S/4HANA is the dominant topic in the SAP industry right now. Just as R/3 and ERP/ECC were core solutions of the SAP offering years ago, S/4HANA is the core to SAP’s vision of a digital enterprise. Most customers are either live on S4, implementing it, or actively planning for their transition off of ECC. On Premise (OP) or cloud, it doesn’t matter which way you choose so long as you get on S/4HANA.
What is S/4HANA?
In a nutshell, S/4HANA is SAP’s next generation ERP solution and is the company’s biggest innovation since R/3 . SAP made the announcement on February 3, 2015 and we’ve already seen immediate traction in the SAP customer base to move to this new solution. However, since the initial flurry of S4 go-lives, the rate of adoption has been more tepid than I would have predicted. There are a few reasons for this. First, this is an ERP application which means it is far more fundamental to a companie’s business operations and a more critical enterprise IT application. Yes, data warehousing or an analytical tool are important but you’ve got to get purchase orders and sales orders posted first. Secondly, Central Finance is finally able to stand on its legs, though just barely. With it, customers don’t have to implement a full S/4HANA landscape to get some of its benefits. In spite of this, the S/4 adoption rate should start to increase now that SAP has announced that support for ECC will expire in 2025 (SAP Announcement).
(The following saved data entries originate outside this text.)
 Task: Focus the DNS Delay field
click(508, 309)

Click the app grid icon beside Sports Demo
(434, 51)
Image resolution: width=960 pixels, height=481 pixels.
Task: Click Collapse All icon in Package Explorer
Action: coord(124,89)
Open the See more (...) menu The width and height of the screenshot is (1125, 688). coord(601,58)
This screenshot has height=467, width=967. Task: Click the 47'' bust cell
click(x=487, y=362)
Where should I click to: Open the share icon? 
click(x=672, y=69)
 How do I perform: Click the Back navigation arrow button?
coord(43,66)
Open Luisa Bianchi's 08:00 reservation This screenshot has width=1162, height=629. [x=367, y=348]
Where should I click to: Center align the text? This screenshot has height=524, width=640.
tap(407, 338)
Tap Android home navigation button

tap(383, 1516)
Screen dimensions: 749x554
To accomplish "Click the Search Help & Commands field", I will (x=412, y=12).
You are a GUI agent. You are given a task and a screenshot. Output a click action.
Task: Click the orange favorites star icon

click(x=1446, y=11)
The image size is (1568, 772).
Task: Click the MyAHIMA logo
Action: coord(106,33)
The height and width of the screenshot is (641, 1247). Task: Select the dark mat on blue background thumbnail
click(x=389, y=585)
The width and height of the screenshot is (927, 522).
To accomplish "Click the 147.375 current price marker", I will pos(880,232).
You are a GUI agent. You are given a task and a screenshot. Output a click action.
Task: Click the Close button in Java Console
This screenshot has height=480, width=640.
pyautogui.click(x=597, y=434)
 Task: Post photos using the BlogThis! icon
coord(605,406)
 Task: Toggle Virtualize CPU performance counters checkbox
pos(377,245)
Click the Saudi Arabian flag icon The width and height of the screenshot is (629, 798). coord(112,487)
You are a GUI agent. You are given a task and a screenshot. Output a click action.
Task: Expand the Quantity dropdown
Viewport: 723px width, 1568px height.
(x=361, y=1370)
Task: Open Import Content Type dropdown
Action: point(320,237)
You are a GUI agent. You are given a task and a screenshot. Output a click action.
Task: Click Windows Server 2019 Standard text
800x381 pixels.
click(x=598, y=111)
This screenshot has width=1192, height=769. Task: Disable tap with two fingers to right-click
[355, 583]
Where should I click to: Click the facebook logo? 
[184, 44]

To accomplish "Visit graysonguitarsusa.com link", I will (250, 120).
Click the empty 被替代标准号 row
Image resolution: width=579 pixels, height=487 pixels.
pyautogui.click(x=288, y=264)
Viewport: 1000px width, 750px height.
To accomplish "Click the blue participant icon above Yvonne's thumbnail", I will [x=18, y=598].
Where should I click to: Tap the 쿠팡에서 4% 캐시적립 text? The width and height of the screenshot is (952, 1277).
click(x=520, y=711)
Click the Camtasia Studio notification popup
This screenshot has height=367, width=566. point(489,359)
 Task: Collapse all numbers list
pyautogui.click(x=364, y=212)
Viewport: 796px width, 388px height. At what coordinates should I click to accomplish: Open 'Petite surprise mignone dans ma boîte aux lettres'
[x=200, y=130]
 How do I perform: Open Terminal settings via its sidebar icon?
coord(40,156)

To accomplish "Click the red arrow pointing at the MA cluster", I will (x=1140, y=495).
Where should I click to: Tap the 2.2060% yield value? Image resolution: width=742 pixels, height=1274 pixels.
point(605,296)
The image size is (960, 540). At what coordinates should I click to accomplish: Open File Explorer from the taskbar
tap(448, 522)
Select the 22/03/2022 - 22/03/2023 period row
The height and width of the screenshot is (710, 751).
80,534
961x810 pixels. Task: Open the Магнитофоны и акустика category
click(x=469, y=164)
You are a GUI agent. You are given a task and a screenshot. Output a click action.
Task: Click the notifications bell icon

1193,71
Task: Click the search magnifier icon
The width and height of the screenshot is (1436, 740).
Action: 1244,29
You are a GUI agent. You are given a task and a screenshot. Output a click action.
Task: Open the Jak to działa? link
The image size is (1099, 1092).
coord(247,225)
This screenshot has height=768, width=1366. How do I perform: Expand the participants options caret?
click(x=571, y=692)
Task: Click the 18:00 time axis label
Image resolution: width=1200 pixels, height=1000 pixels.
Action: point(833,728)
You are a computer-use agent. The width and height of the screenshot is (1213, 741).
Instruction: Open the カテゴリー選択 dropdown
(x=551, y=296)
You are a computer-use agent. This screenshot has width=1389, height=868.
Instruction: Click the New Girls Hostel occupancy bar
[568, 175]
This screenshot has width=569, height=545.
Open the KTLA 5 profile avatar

At Serio Consulting, we’ve already seen a variety of customers implement S/4HANA successfully. Unlike with the traditional R/3 and ECC waves of implementations, we’ve implemented S/4HANA at customers in the $2B-5B range all the way up to $500B+. In fact, SAP’s Activate methodology/solution along with the Model Company have been very well received by the market. It seems that SAP is (finally) able to sell further and further down the Fortune 500 list of companies. This has been a long standing challenge for SAP but it’s one that they’re starting to have real success with.
What has SAP done in the Capital Accounting area?
If you’ve come to this site, then you are most likely looking for more information on the capital accounting solution in S/4HANA. What has changed? What hasn’t changed? What messages is SAP sending, either directly or indirectly, about the future of this solution area? These are all key questions and ones that we’ll cover in this blog series.
Within the capital accounting space, the changes from S/4HANA are mixed. There has been little change in Investment Management (covered here: What’s new in S/4HANA Investment Management). Project Systems has had quite a few changes (covered in two blogs: SAP’s CEI Program and New Developments for Project Systems (PS) and S/4HANA Changes for Project Systems (PS)) but SAP hasn’t made anything that I would consider truly transformative. Other than some Fiori items, PS has mostly had selective improvements. They haven’t (yet) released Simple PS though we are counting down the days and are eager to see how it is incorporated with the existing Simple Finance solution.
What about Fixed Assets?
The Asset Accounting area is different. Over these past 5 years, there have been significant changes made regarding the technical architecture of the solution that have reverberated throughout the configuration of the subledger. As a result, we’ll be starting a multi-part blog series on what SAP calls New Asset Accounting.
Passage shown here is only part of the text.